Bien sûr, mon petit exploit ne resta pas bien longtemps cloisonné entre les murs de l’infirmerie. Dès que le médecin me donna l’autorisation de sortir deux heures plus tard, je captai immédiatement des regards méfiants, surpris, admiratifs, fanatiques sur les sentiers. Ils savaient. Tous. Dans la tente où j’avais trouvé refuge, un autel avait été dressé en mon honneur et recouvert de fleurs et de fruits. Très mal à l’aise, je l’avais contourné soigneusement pour rejoindre mon lit.

Iphranir était déjà installé dessus, mon sac à côté de lui, fermé et prêt au voyage. Il m’offrit un sourire en coin.


“Je me demandais justement si je devais aller te chercher. Remis de ta mésaventure ?”


Je baissai la tête, honteux.


“Merci de m’avoir sauvé, répondis-je.

— Aucun homme derrière, dit-il, le regard dur. On a perdu bien trop de monde ces derniers jours et je ne laisserais plus ça arriver.”

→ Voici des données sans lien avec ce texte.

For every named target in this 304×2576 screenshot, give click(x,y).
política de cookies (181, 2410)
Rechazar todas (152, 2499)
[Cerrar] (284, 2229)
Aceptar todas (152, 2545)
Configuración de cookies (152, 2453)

J’hochai la tête timidement. Il se releva et s’approcha de moi.


“Je vais préparer les chevaux. Repose-toi une heure et rejoins-moi.”


Il me donna une tape maladroite sur l’épaule et sortit de la tente. Mon regard se posa sur l’autel. Il était temps de partir. Je ne savais pas combien de temps encore je pourrais supporter ce statut de pseudo-divinité.